ページ抜粋:
= = = = = = =
改正高齢法に基づく
定年到達者の再雇用制度の規定例


update:2014.05.20

この記事は「人事実務」2013年4月号に掲載されました。

 改正法の施行で,2013年4月から希望者全員の再雇用が義務化されます。これまで労使協定で継続雇用基準を設けていた企業では,特例措置が利用できます。

見直しておきたい! 規程・協定・書式

改正高齢法に基づく定年到達者の再雇用制度の規定例

 改正高齢法(高年齢者等の雇用の安定等に関する法律)の施行により,2013年4月1日から,希望者全員の65歳までの継続雇用が義務化されました。まだこの制度を実施していない企業は,職安の指導が入る前に,制度を整備し,改正就業規則の労基署への届出を済ませましょう。
= = = = = = =
課題の内容:
上のページ抜粋から、「この記事は「人事実務」2013年4月号に掲載されました。」の語で始まり「署への届出を済ませましょう。」の語で終わる部分を一字も変えずに書き写す。
= = = = = = =
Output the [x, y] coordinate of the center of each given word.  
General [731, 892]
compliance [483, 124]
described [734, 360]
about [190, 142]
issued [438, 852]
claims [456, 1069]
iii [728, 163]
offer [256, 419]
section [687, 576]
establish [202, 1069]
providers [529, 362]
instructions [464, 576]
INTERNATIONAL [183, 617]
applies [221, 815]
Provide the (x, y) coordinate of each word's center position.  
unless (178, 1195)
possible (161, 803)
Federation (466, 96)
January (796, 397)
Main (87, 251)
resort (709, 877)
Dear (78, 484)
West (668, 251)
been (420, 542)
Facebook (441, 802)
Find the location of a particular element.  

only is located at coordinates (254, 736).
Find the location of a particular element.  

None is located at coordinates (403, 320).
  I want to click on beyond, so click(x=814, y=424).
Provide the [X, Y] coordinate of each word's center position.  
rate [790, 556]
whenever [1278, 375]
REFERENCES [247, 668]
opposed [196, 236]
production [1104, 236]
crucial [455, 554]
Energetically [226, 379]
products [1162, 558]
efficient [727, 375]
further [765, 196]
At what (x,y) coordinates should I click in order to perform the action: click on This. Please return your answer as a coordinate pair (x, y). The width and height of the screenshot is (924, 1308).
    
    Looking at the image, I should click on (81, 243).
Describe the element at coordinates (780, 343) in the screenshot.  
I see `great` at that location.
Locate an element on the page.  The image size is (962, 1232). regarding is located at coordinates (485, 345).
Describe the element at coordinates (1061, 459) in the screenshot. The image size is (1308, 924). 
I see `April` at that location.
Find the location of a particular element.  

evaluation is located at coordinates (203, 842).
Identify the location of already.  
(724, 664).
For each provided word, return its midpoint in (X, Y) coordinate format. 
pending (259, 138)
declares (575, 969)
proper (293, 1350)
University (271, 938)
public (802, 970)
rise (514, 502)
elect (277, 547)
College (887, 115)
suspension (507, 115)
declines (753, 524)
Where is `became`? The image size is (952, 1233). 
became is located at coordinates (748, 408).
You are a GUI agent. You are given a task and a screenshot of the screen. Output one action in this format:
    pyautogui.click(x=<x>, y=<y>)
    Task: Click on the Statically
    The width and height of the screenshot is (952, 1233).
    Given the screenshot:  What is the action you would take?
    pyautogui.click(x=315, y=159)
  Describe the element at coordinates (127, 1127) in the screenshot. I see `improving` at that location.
= = = = = = =
課題への解答:
この記事は「人事実務」2013年4月号に掲載されました。

 改正法の施行で,2013年4月から希望者全員の再雇用が義務化されます。これまで労使協定で継続雇用基準を設けていた企業では,特例措置が利用できます。

見直しておきたい! 規程・協定・書式

改正高齢法に基づく定年到達者の再雇用制度の規定例

 改正高齢法(高年齢者等の雇用の安定等に関する法律)の施行により,2013年4月1日から,希望者全員の65歳までの継続雇用が義務化されました。まだこの制度を実施していない企業は,職安の指導が入る前に,制度を整備し,改正就業規則の労基署への届出を済ませましょう。